THE TASK - Set down every record exactly as it appears.

RECORDS SHOWN -

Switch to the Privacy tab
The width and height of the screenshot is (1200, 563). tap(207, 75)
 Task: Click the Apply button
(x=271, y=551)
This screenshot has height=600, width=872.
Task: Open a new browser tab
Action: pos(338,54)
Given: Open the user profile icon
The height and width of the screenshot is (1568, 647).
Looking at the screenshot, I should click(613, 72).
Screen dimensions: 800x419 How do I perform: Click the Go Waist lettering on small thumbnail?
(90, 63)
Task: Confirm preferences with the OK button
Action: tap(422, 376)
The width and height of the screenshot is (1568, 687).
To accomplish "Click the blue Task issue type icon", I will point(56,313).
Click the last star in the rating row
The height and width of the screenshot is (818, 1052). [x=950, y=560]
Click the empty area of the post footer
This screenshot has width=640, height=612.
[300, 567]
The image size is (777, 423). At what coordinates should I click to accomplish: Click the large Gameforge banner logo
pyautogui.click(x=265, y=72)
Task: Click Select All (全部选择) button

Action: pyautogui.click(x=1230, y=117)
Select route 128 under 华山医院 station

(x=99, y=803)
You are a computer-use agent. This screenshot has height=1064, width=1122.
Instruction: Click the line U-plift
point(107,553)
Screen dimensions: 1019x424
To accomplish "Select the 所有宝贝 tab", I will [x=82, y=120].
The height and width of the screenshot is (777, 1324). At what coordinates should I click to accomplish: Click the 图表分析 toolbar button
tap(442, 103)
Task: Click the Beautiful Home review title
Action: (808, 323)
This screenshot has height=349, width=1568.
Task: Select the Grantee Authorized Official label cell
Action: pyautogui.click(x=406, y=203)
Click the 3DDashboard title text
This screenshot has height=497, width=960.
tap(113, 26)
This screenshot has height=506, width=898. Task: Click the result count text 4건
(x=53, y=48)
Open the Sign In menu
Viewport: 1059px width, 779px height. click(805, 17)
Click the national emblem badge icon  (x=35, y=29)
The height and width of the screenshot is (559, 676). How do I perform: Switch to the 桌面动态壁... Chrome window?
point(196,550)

ANSWER BELOW -
Switch to the Privacy tab
The width and height of the screenshot is (1200, 563). tap(207, 75)
 Task: Click the Apply button
(x=271, y=551)
This screenshot has height=600, width=872.
Task: Open a new browser tab
Action: pos(338,54)
Given: Open the user profile icon
The height and width of the screenshot is (1568, 647).
Looking at the screenshot, I should click(613, 72).
Screen dimensions: 800x419 How do I perform: Click the Go Waist lettering on small thumbnail?
(90, 63)
Task: Confirm preferences with the OK button
Action: tap(422, 376)
The width and height of the screenshot is (1568, 687).
To accomplish "Click the blue Task issue type icon", I will point(56,313).
Click the last star in the rating row
The height and width of the screenshot is (818, 1052). [x=950, y=560]
Click the empty area of the post footer
This screenshot has width=640, height=612.
[300, 567]
The image size is (777, 423). At what coordinates should I click to accomplish: Click the large Gameforge banner logo
pyautogui.click(x=265, y=72)
Task: Click Select All (全部选择) button

Action: pyautogui.click(x=1230, y=117)
Select route 128 under 华山医院 station

(x=99, y=803)
You are a computer-use agent. This screenshot has height=1064, width=1122.
Instruction: Click the line U-plift
point(107,553)
Screen dimensions: 1019x424
To accomplish "Select the 所有宝贝 tab", I will [x=82, y=120].
The height and width of the screenshot is (777, 1324). At what coordinates should I click to accomplish: Click the 图表分析 toolbar button
tap(442, 103)
Task: Click the Beautiful Home review title
Action: (808, 323)
This screenshot has height=349, width=1568.
Task: Select the Grantee Authorized Official label cell
Action: pyautogui.click(x=406, y=203)
Click the 3DDashboard title text
This screenshot has height=497, width=960.
tap(113, 26)
This screenshot has height=506, width=898. Task: Click the result count text 4건
(x=53, y=48)
Open the Sign In menu
Viewport: 1059px width, 779px height. click(805, 17)
Click the national emblem badge icon  (x=35, y=29)
The height and width of the screenshot is (559, 676). How do I perform: Switch to the 桌面动态壁... Chrome window?
point(196,550)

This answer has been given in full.